「もう教員を辞めたい」
そう思いながら、毎朝学校へ向かっている先生はいませんか。
授業、生徒対応、保護者対応、校務分掌、部活動、行事、職員室での人間関係。
教員という仕事は、生徒と向き合っている時間だけで成り立っているわけではありません。
仕事が重なってくると、
「この働き方をずっと続けるのかな」
「自分は教員に向いていないのかもしれない」
「転職した方がいいのかな」
そんなことを考える瞬間もあると思います。
私自身も、教員として働いていた頃、これからも教員を続けていくのか、それとも別の道へ進むのかを真剣に考えたことがありました。
その経験から、今「辞めたい」と思っている先生に、最初に考えてほしいことがあります。
それは、
「教員を辞めたい」のか、それとも「今の環境を変えたい」のか。
この2つを、一度分けて考えてみることです。
仕事がつらくなると、「もう教員なんて辞めたい」と考えてしまいます。
でも、少し細かく考えてみると、嫌になっているのは「教員」という仕事そのものではないことがあります。
たとえば、
・生徒と話すことは好き
・授業を考えることも嫌いではない
・生徒の成長を見ると嬉しい
・教える仕事そのものにはやりがいを感じる
一方で、
・仕事量が多すぎる
・休日まで仕事がある
・職場の人間関係が苦しい
・学校の方針が自分と合わない
・自分が大切にしたい教育ができない
という状態であれば、苦しい原因は「教員だから」ではなく、今いる環境にある可能性があります。
ここを一緒にしてしまうと、
「つらい=教員を辞めるしかない」
という二択になってしまいます。
でも、本当はもっと選択肢があります。
「今の学校で働き続ける」
「別の学校で教員を続ける」
「学校種や働き方を変える」
「教育とは別の仕事に挑戦する」
教員として働いていると、転職を考える機会そのものが少ないため、「今の学校を辞める=教員を辞める」と考えてしまいがちです。
しかし、環境を変えることで、自分が大切にしたかった「教員としての働き方」を取り戻せることもあります。

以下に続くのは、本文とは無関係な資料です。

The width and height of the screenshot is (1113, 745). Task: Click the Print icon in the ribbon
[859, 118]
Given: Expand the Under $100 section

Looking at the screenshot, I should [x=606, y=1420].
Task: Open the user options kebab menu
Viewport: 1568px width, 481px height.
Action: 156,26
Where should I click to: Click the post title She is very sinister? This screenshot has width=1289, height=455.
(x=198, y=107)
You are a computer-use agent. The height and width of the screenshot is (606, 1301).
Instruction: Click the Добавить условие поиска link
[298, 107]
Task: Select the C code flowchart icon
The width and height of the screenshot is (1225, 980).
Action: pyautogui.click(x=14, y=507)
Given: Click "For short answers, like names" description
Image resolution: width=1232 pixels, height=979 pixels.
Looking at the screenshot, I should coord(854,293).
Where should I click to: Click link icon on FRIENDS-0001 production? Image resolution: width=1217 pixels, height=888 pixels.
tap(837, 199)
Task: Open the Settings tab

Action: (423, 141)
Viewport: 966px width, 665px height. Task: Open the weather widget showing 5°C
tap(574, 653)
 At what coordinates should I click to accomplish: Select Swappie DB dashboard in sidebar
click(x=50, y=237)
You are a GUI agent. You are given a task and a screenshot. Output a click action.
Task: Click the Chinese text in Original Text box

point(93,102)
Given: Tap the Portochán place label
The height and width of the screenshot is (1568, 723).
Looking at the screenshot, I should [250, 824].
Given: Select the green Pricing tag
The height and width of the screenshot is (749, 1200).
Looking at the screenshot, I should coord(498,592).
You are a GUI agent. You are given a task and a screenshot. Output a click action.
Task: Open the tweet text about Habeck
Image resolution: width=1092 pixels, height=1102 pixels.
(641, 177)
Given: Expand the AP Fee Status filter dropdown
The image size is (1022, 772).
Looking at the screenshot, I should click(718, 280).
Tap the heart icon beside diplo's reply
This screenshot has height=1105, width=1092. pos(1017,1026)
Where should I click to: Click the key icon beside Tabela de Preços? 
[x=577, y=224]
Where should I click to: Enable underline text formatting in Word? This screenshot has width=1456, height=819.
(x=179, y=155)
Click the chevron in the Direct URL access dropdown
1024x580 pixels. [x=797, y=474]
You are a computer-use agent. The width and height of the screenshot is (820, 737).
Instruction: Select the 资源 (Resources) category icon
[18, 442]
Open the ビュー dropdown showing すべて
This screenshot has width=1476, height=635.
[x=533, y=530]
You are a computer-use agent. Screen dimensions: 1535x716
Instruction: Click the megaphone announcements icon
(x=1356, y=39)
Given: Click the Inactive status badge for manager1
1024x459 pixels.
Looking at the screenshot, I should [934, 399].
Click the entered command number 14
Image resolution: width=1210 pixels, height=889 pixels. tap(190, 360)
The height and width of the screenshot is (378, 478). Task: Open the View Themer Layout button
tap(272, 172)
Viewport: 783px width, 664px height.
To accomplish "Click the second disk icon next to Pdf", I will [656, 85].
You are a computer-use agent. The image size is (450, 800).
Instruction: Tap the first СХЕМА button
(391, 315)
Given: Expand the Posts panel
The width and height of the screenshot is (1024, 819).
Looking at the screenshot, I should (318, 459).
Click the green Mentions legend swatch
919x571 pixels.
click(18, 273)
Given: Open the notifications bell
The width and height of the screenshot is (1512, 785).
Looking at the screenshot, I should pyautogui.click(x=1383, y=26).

私がキャリアを考えるうえで大切にしていたのは、給与や休日といった条件だけではありませんでした。
「自分は、生徒とどんなふうに関わっていきたいのか」
ということです。
授業を大切にしたい。
一人ひとりの生徒と話す時間を持ちたい。
進路についてじっくり考えてあげたい。
生徒が成長していく姿に関わりたい。
先生によって、大切にしたいことは違っていいと思います。
だからこそ、一度考えてみてほしいのです。
「自分は教員という仕事そのものが嫌なのか」
それとも、
「今いる環境では、自分が大切にしたいことができないのか」
この違いが分かるだけでも、その後の選択肢は大きく変わってきます。
もし今、「教員を辞めたい」と思っているのであれば、すぐに結論を出す必要はありません。
まずは紙やスマートフォンのメモに、
「教員をしていて好きだったこと」
「今つらいと感じていること」
「環境が変われば続けたいと思えること」
この3つを書き出してみてください。
特に3つ目がたくさん出てくるのであれば、あなたが辞めたいのは「教員」ではなく、「今の環境」なのかもしれません。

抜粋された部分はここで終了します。